News for Tuesday 012114
By Dave Graichen
The National Weather Service says there's a slight chance we could see frozen precipitation, maybe even snow, for areas of southeast Louisiana later this week. Forecaster Danielle Manning says a cold front with precipitation will cross the state on Thursday and if that precipitation sticks around when the temperatures drop, we could see a wintry mix. But, before you get excited, the chance for snow is not high, only 20-to-30-percent.
The House Criminal Justice Committee meets today to discuss the pros and cons of legalizing marijuana in Louisiana. Chairman Joe Lopinto says the meeting is to get more time for the panel to hear testimonies from parties interested in the topic. They will also receive feedback from the
states that recently legalized pot to see the positives and negatives. Lopinto says there will be discussions about decreasing the penalties for marijuana possession in the meeting. But he doesn't see a strong push to legalize marijuana.
Lafayette-based Acadian Ambulance is having a difficult time expanding, because there's a national shortage of paramedics and emergency medical technicians. Randall Mann of Acadian Ambulance says many people don't think of being an E-M-T or a paramedic as a career, but he thinks it's a great opportunity with a solid income. Acadian Ambulance has its own training academy and they are seeking recruits for their fall courses.
Four teen-agers are in custody today accused of manufacturing and using bombs illegally. Seventeen-year old Blaine Burkett of Greenwell Springs has been charged with manufacturing and possessing bombs with explosives and the intent to be used on people and houses; along with contributing to the delinquency of juveniles. The East Baton Rouge Parish Sheriff's Office did not identify the other teens involved.

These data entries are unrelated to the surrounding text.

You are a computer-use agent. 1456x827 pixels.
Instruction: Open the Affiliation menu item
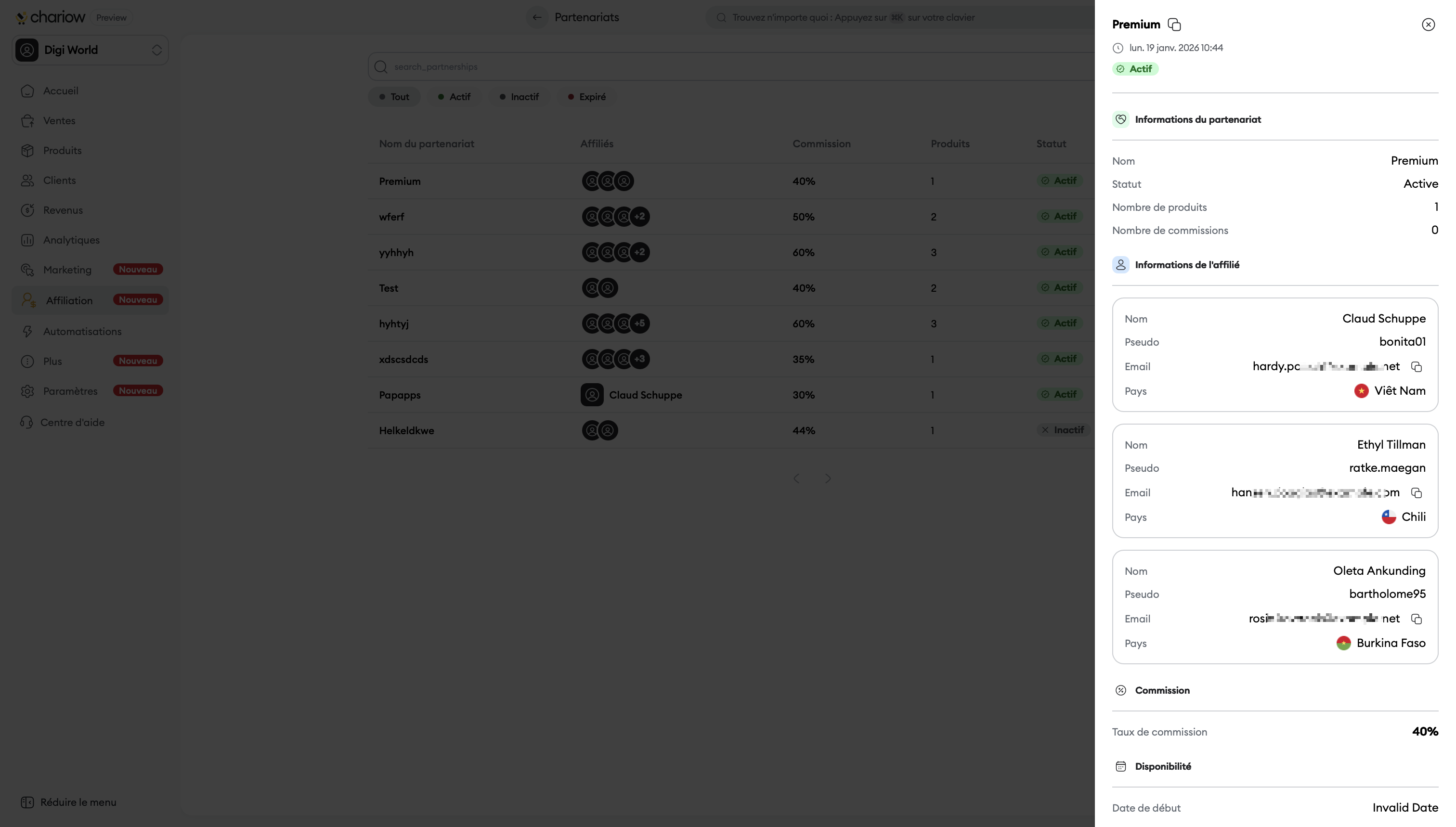pos(69,300)
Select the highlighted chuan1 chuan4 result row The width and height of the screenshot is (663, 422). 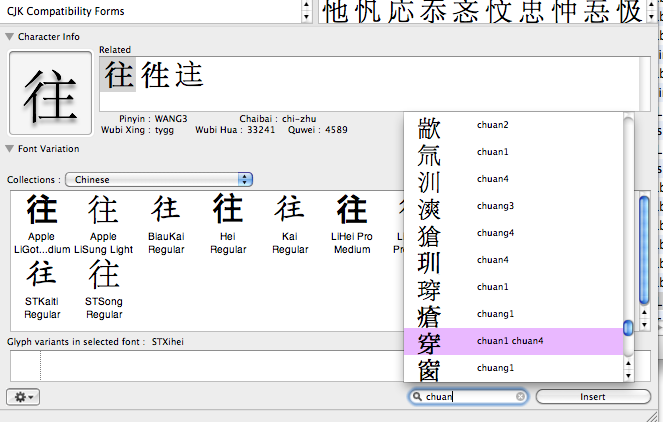click(x=512, y=341)
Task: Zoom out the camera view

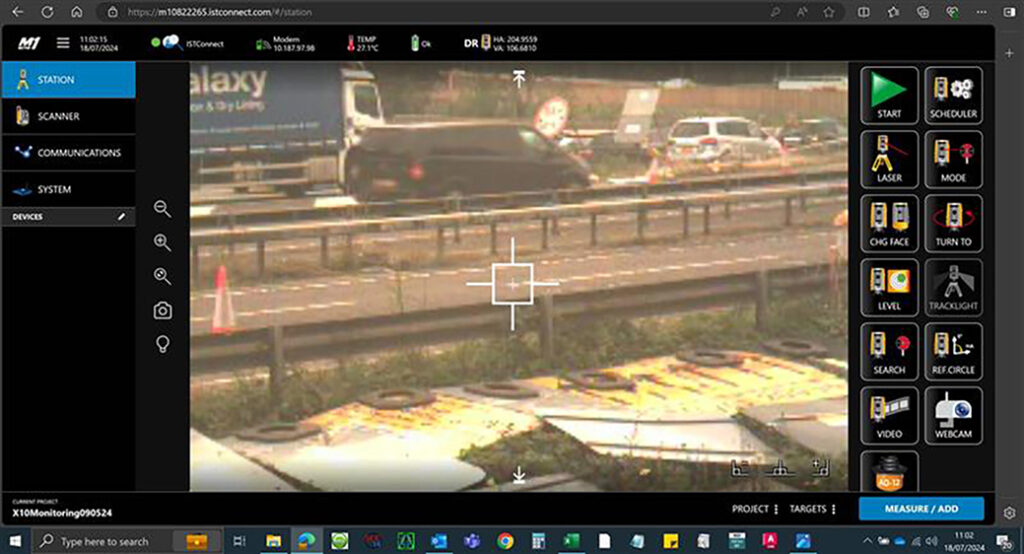Action: (x=162, y=208)
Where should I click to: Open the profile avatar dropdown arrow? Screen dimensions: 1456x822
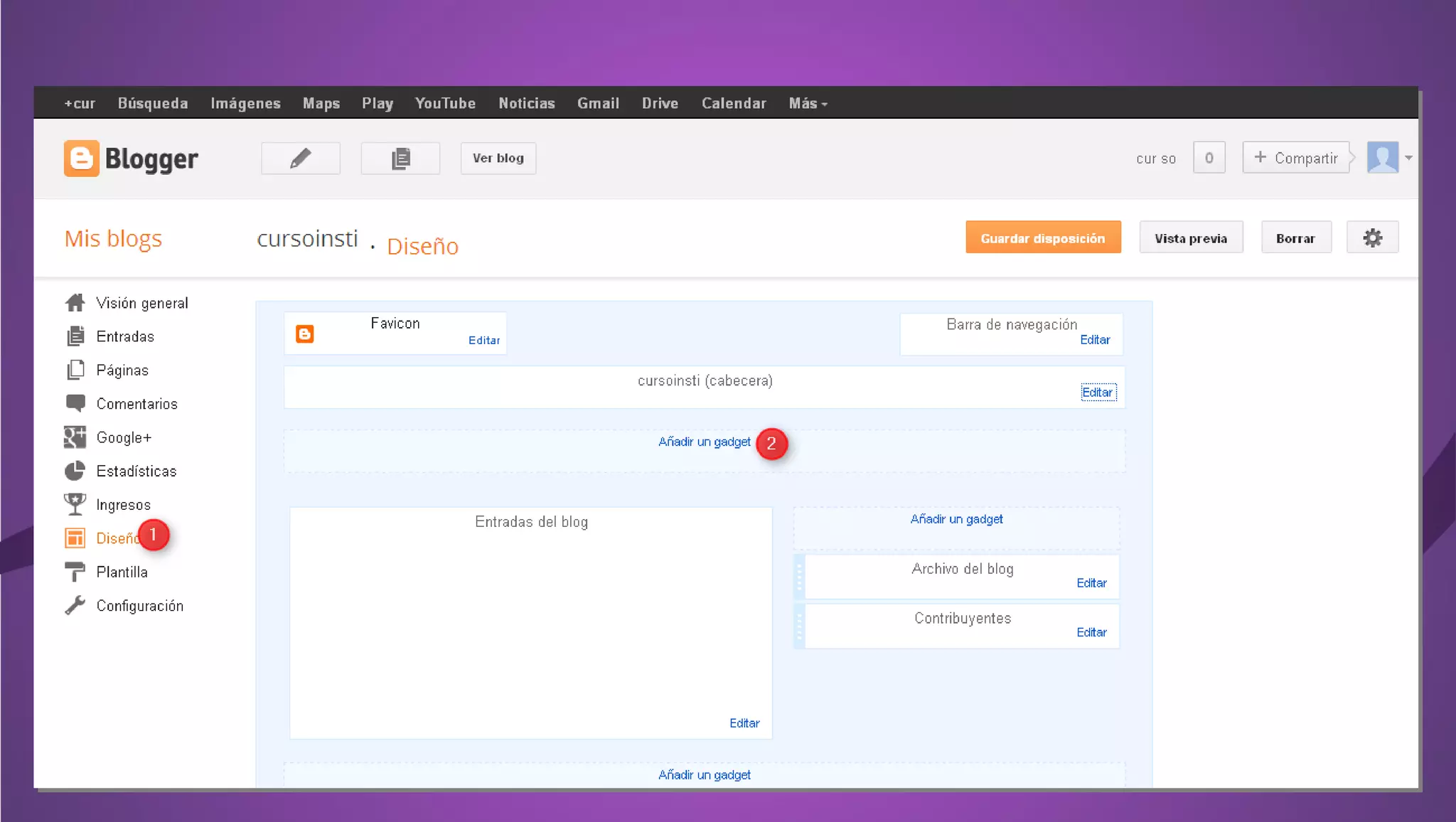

Doctors, hospitals and other providers aren’t getting paid for the care they deliver to a quarter-million state employees and retirees insured through the Office of Group Benefits. Blue Cross and Blue Shield of Louisiana recently took over, in a private contract, the management of the agency that had overseen health care coverage for state employees and retirees. Blue Cross notified the state by letters that payments would be delayed while computer programs were upgraded. Patients should not be affected, according to Blue Cross, but physicians and health care providers may not get paid for six to eight weeks.
Though most of LSU’s charity hospitals and clinics have been turned over to private managers, federal officials still haven’t decided whether they’ll agree to the financing plans that are being used to pay the new hospital operators. Gov. Bobby Jindal’s administration expresses confidence that the deals will eventually gain approval from the federal Centers for Medicare and Medicaid Services, known as CMS, but says that these types of complex arrangements take time. CMS isn’t talking about how far apart the two sides are in negotiating final terms. The deals are costing the state $1.1 billion this budget year, much of it paid with federal health care dollars.
For one of Louisiana's darlings of the Olympics, it's a shot of redemption for the upcoming games. Former LSU track star Lolo Jones will be teamed with Lauryn Williams on the U.S. bobsled team. The games begin on February 6th.
January is National Cervical Cancer Awareness Month. Cervical cancer is caused by the sexually transmitted infection, human papillomavirus (HPV). Dr. Ann Moriarty, a pathologist says around 80 million Americans have been exposed to HPV. A pap smear and a HPV test are the only ways to check for the cancer and virus. Sexually active women should begin testing at 21. She says without getting tested there is no way to know if you have the disease because cervical cancer does not have any symptoms. Moriarty says women in Louisiana could be at a higher risk because they tend to not get tested.